Moving the Needle Forward
In an effort to make real change, BMS recently announced the launch of its Disability Diversity in Clinical Trials (DDiCT) initiative. Created in collaboration with non-profit organization Disability Solutions, the multi-phase initiative aims to remove both implicit and explicit bias within the clinical trial ecosystem so that people with disabilities can participate and, even more so, benefit from them.
In its first phase, the DDiCT will examine each point of the clinical trial journey to identify areas in which bias or exclusions could occur. Based on the findings, BMS will then make recommendations on how to effectively improve access, engagement, speed of enrollment, and participation of people with disabilities in clinical trials.
“The findings from Phase 1 will be the foundational knowledge that BMS can then use to design clinical trials that are designed to mitigate bias at each juncture for people with disabilities — from design to implementation,” Lorena Kuri, director, Clinical Trial Diversity Strategy at BMS, explains.
This type of data has never been collected, according to Kuri, and the hope is that it will advance DEI discussions and create awareness around the many inequities that still exist within healthcare for people with disabilities. “There is a need for inclusion in healthcare settings for people with disabilities, and it exists in every aspect of the medical community,” she says. “By electing to create clinical trials where people with disabilities can participate, BMS can contribute to eliminating just one of the multitude of barriers in healthcare inequity between people with disabilities and their non-disabled counterparts.”
A More Inclusive Future
The DDiCT initiative is part of BMS’s broader Global Inclusion and Diversity strategy, which focuses on addressing health disparities, supplier diversity, employee giving, and workforce representation.
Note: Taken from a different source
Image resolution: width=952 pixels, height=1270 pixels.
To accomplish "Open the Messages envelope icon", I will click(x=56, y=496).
Duff says far too many companies overlook disability when it comes to discussions around inclusion and diversity. “It is often left out of the conversation because although it is one of the largest dimensions of diversity, people tend to have their own image or definition of disability,” she explains. “People often view very specific types of disability that include mobility, physical, intellectual, or learning disabilities. When you factor in myths and stigma that often prevent people with disabilities openly discussing their lived experiences, it can be easily overlooked even though approximately 70 percent of disabilities in the workplace have non-apparent disabilities.”
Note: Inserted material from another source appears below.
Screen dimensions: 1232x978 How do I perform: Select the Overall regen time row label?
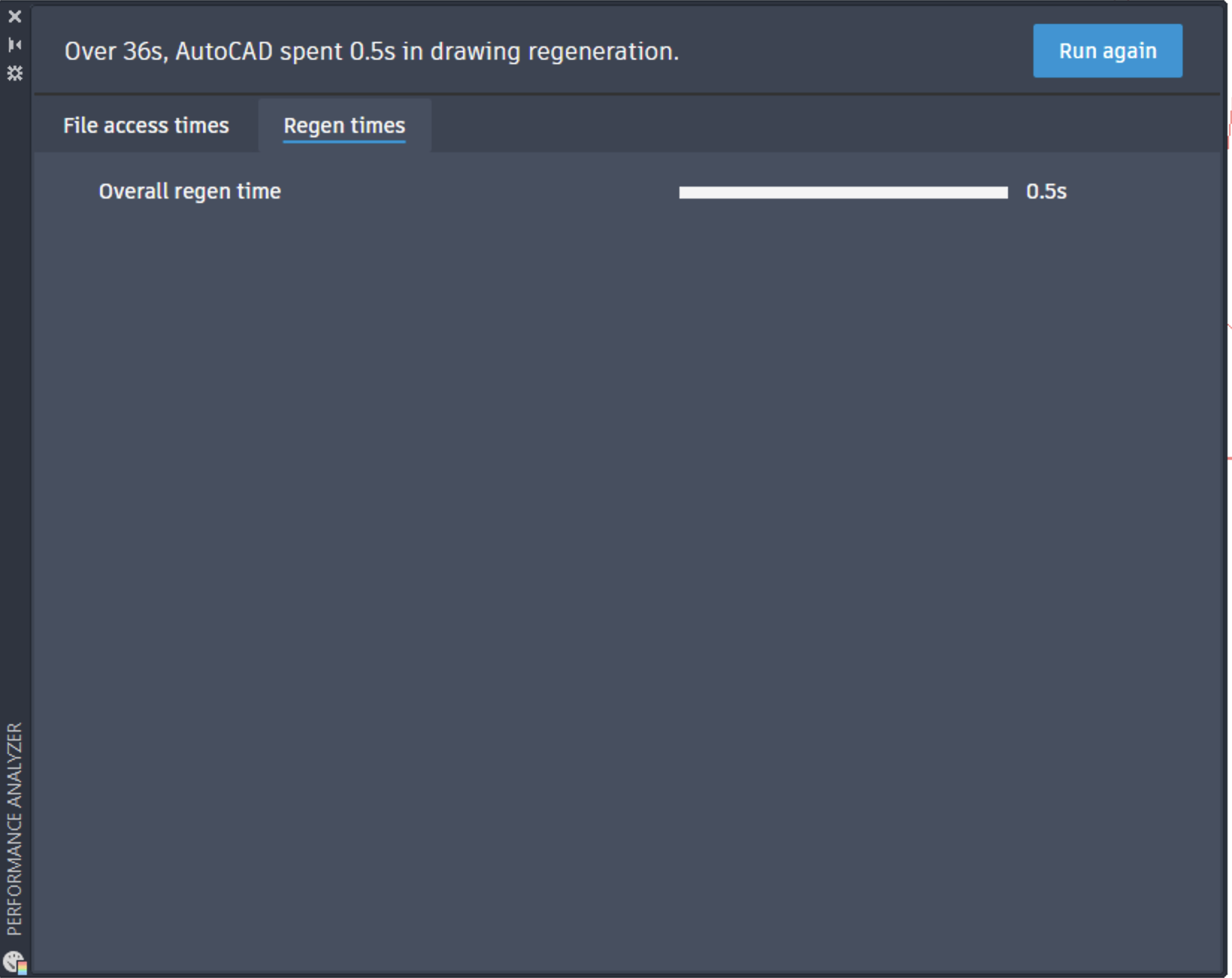pos(190,191)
Over the years, Duff says BMS has come to understand that diversity goes beyond visible representation, which puts the company in a position to make real change, starting with clinical trials. “For us to better serve diverse populations, increasing clinical trial diversity is paramount,” she says. “Our science and research will better reflect the patient populations most impacted by the diseases we treat, ultimately helping to improve treatment and patient outcomes for underserved communities, with narrowing racial and ethnic gaps as our starting point. People with disabilities are a global community of 1 billion people who are members of every race, ethnicity, gender, religion, and [sexual] orientation around the world.”